_Exercise aim_
Go to the line in the entries below that holds "Task: Place cursor on the ncpa.cpl text" and repeat exactly from there through the line that holds "The height and width of the screenshot is (919, 1207).", inclusive.
(Beginning of Dataset entries)
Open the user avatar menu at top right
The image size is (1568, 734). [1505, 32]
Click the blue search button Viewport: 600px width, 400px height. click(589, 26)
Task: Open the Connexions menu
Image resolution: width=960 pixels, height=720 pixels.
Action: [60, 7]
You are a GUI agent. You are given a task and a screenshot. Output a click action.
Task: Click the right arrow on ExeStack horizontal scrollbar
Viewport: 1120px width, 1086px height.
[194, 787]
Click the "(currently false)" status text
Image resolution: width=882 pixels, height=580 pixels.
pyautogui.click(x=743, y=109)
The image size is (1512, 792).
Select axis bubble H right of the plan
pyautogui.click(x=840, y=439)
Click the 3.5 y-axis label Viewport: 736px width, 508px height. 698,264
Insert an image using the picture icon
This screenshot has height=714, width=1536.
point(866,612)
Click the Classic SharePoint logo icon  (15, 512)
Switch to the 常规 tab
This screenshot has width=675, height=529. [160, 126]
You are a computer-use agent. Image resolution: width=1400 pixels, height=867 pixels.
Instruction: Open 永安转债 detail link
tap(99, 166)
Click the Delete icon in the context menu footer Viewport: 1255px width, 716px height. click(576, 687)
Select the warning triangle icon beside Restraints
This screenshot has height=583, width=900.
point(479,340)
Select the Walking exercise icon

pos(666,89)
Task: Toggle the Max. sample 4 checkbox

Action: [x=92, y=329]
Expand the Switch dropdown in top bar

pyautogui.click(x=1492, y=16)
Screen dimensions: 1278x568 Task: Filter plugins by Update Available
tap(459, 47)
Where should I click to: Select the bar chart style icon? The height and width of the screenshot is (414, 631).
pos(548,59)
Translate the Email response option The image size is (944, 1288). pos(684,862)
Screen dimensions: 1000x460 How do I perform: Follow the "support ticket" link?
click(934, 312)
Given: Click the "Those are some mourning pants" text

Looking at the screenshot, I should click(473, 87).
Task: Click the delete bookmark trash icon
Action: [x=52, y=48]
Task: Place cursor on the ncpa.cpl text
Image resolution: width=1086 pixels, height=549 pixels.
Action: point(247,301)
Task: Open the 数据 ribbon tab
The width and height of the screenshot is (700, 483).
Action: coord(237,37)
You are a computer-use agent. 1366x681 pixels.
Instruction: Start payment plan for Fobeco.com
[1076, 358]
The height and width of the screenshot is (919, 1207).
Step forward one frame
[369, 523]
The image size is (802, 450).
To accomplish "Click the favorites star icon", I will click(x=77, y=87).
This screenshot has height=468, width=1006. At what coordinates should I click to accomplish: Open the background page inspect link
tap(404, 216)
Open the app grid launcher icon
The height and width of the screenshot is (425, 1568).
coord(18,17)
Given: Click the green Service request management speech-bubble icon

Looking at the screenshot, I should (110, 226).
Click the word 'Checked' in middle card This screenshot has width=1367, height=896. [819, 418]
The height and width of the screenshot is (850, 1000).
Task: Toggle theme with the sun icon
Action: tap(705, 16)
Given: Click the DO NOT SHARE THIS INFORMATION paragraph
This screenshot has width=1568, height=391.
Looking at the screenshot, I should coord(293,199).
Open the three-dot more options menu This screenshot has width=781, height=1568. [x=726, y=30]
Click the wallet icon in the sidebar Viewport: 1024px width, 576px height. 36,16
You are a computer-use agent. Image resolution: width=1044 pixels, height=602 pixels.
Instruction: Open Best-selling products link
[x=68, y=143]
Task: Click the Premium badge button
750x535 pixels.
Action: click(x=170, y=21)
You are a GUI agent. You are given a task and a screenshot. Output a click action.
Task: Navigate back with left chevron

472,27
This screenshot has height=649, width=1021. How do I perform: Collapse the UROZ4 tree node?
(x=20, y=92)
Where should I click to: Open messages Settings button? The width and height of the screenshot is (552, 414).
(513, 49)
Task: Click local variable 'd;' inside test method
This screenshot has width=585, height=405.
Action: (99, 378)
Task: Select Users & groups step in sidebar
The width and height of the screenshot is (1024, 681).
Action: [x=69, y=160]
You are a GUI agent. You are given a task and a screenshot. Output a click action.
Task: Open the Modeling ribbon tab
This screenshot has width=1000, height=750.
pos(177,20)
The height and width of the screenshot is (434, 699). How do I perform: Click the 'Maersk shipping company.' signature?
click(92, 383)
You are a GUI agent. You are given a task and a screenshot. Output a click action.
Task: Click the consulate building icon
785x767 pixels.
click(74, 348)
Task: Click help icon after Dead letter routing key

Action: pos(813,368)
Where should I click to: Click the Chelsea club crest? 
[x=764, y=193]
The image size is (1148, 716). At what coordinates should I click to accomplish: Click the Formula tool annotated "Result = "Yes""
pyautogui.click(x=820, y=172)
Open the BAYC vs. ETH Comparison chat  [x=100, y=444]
(End of Dataset entries)
_Finished exercise_
Task: Place cursor on the ncpa.cpl text
Image resolution: width=1086 pixels, height=549 pixels.
Action: point(247,301)
Task: Open the 数据 ribbon tab
The width and height of the screenshot is (700, 483).
Action: coord(237,37)
You are a computer-use agent. 1366x681 pixels.
Instruction: Start payment plan for Fobeco.com
[1076, 358]
The height and width of the screenshot is (919, 1207).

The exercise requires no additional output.